« Ils l’ont mis là pour que je sente le poisson, tout ce que je sens c’est le poisson. Je ne peux pas profiter de mon jardin, je ne peux pas y aller. » Ces mots, prononcés par Cilla Carden elle-même, résument l’intensité d’un conflit qui dure depuis près de dix ans. Elle affirme que les grillades répétées perturbent son sommeil et nuisent à sa « qualité de vie ».
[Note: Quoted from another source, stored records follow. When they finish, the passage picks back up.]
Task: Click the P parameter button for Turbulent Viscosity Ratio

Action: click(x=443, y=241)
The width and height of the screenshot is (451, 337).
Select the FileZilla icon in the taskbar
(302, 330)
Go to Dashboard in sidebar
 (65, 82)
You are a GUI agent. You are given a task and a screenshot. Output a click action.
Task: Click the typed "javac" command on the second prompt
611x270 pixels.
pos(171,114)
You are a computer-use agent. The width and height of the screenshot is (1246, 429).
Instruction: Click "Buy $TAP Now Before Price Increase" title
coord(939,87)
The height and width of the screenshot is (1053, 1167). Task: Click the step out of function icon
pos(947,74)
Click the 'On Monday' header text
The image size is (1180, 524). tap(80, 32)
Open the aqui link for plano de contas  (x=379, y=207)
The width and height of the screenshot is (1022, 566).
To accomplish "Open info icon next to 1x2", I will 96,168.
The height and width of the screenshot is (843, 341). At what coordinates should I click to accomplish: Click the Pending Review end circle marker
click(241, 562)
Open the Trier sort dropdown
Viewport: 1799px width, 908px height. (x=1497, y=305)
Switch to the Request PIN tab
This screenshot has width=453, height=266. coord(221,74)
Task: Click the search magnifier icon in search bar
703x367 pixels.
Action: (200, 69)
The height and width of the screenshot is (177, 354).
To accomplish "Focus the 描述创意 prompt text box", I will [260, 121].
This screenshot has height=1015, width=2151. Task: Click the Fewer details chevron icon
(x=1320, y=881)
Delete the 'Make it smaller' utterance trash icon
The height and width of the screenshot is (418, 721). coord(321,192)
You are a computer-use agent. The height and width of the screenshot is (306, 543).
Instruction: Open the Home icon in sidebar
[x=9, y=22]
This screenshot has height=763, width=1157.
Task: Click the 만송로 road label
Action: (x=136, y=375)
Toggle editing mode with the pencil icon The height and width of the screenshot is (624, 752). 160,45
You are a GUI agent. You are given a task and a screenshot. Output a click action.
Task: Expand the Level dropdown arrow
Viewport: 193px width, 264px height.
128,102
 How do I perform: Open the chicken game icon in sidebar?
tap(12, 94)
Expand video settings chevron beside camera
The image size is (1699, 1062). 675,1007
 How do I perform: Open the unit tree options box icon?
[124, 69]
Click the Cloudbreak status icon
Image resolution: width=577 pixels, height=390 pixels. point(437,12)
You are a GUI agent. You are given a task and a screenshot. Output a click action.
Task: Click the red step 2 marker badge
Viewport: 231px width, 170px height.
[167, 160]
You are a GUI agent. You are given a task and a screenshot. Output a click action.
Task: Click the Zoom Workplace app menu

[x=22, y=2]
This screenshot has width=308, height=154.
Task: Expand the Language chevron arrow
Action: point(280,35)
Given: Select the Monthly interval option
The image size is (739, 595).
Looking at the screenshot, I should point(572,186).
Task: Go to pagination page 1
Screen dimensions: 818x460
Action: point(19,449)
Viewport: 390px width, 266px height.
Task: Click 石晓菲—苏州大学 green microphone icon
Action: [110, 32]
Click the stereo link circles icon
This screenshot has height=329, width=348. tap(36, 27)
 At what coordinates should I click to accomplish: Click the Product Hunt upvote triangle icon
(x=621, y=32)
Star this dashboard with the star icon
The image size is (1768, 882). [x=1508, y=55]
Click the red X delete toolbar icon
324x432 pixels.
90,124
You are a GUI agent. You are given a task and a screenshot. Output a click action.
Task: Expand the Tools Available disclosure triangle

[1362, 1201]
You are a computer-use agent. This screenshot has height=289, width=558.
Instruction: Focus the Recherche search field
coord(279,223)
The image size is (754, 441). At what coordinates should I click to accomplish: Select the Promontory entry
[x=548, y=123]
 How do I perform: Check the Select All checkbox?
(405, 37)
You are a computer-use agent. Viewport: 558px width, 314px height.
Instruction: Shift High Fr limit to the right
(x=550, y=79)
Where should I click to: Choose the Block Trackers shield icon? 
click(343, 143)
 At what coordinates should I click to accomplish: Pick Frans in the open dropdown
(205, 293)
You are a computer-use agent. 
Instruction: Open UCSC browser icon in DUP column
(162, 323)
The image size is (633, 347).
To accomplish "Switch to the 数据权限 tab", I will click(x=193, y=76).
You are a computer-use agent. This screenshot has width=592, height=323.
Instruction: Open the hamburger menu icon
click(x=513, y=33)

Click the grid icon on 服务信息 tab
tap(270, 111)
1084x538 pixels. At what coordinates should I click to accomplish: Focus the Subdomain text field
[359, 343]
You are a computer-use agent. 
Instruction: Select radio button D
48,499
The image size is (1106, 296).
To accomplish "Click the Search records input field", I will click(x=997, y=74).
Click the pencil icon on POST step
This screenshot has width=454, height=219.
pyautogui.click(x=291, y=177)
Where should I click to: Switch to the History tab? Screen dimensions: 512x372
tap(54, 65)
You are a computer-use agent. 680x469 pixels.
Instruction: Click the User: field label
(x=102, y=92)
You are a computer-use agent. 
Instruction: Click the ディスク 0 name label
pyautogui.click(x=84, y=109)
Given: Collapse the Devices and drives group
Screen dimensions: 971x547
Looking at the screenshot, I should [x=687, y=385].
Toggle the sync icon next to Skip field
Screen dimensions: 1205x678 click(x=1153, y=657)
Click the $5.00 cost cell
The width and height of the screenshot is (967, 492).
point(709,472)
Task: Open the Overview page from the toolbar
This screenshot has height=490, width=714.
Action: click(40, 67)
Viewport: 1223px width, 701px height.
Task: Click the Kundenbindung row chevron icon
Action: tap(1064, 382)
Ses voisins, eux, voient les choses très différemment. L’un d’entre eux a déclaré que « les exigences de Mme Carden se sont révélées non raisonnables et ont même nui à la capacité des autres propriétaires à profiter de leurs terrains de manière raisonnable et acceptable ». Une position qui sera finalement celle retenue par la justice.
La Cour suprême australienne rejette les plaintes, mais le conflit s’élargit
Le président de la Cour suprême d’Australie, Peter Quinlan, a finalement tranché: les plaintes répétées déposées par Cilla Carden contre ses voisins sont rejetées. Une décision qui aurait pu clore le dossier, mais l’Australienne ne l’entend pas ainsi.

Au fil des années, le contentieux s’est considérablement élargi. Ce qui avait commencé autour des seules odeurs de viande et de poisson englobe désormais d’autres griefs: le bruit des enfants qui jouent au ballon, le déplacement de chaises dans le jardin voisin, ou encore la fumée de cigarettes.